Epidemiology
Poster Session 3
Jeesun Lee, MD
Seoul National University College of Medicine
Seoul, Seoul-t'ukpyolsi, Republic of Korea
Young Mi Jung, MD (she/her/hers)
Korea University College of Medicine, Seoul, Republic of Korea
Seoul, Seoul-t'ukpyolsi, Republic of Korea
Jihye Bae, MD (she/her/hers)
Seoul National University Hospital
Seoul, Seoul-t'ukpyolsi, Republic of Korea
Haemin Kim, MD, PhD (she/her/hers)
Seoul National University College of Medicine
Daegu, Taegu-jikhalsi, Republic of Korea
Sang‑Hyuk Jung, PhD
University of Pennsylvania
Philadelphia, PA, United States
Manu Shivakumar, MS
University of Pennsylvania
Philadelphia, PA, United States
Dokyoon Kim, PhD
University of Pennsylvania
Philadelphia, PA, United States
Chan-Wook Park, MD, PhD
Seoul National University College of Medicine
Seoul, Seoul-t'ukpyolsi, Republic of Korea
Jong Kwan Jun, MD, PhD
Seoul National University College of Medicine
Seoul, Seoul-t'ukpyolsi, Republic of Korea
Jae-Seung Yun, MD, PhD
St. Vincent’s Hospital / College of Medicine, The Catholic University of Korea, Kyonggi-do, Republic of Korea
Seung Mi Lee, MD, PhD
Seoul National University College of Medicine
Seoul, Seoul-t'ukpyolsi, Republic of Korea
The history of delivering babies with abnormal birthweights has been reported to be associated not only with adverse perinatal outcomes but also with long-term metabolic complications of offspring. However, the potential impact of abnormal birthweight on maternal long-term health has not been well evaluated. This study aimed to evaluate the influence of delivering babies with abnormal birthweights on the long-term development of metabolic syndrome.

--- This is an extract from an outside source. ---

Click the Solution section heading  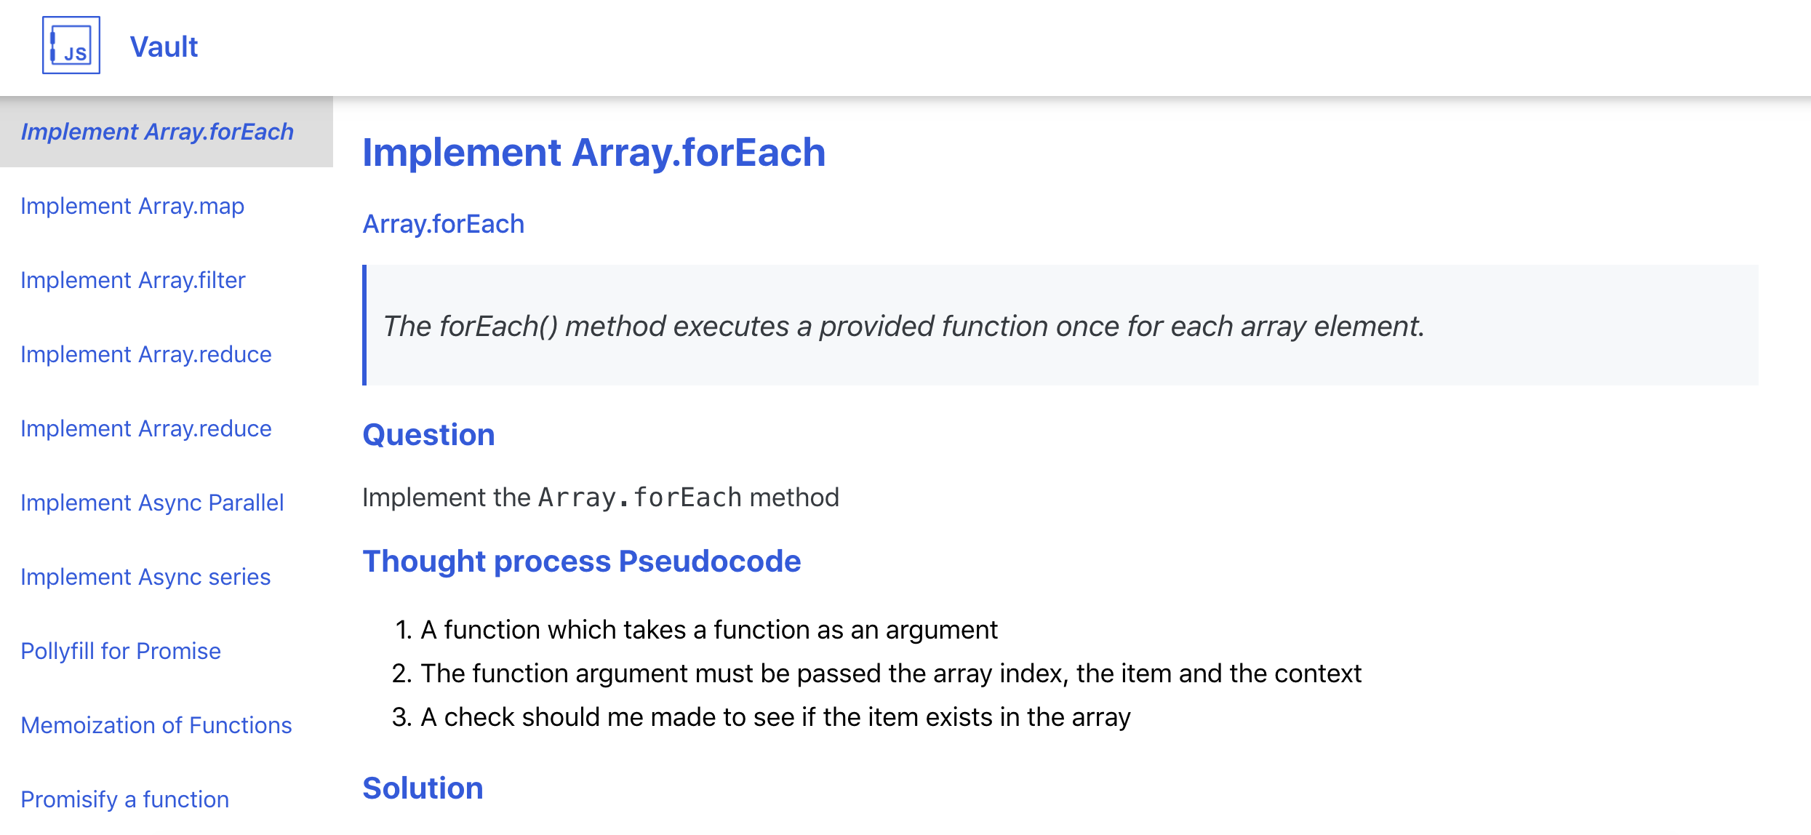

Study Design: This study was conducted using data from the UK Biobank, which is a large cohort that includes participants in age 40 to 69 years recruited between 2006 and 2010, with ongoing follow-up. Women with at least one livebirth were included in the analysis. The study population was divided into three groups according to the birthweight of their first baby: low birthweight, normal birthweight, and macrosomia. Metabolic syndrome was defined by the presence of 3 or more diagnostic components: abdominal obesity, hypertriglyceridemia, low high-density lipoprotein cholesterol, high blood pressure, and hyperglycemia. The risk of metabolic syndrome and each component were evaluated for both low birthweight and macrosomia cases.
Results:
The analysis included 215,882 women, among whom 18,255 had delivered low birthweight babies, and 19,376 had delivered babies with macrosomia. At 40-60 years old, the prevalence of metabolic syndrome was 25.7% (55,517/215,882). Both delivering babies with low birthweight and macrosomia increased the risk of developing metabolic syndrome in middle-aged women. This study highlights that delivering abnormal birthweight babies increase the risk of long-term development of metabolic syndrome, with different effect on each metabolic component. These findings imply the importance of considering both ends of the birthweight spectrum as potential risk factors of adverse maternal health outcomes.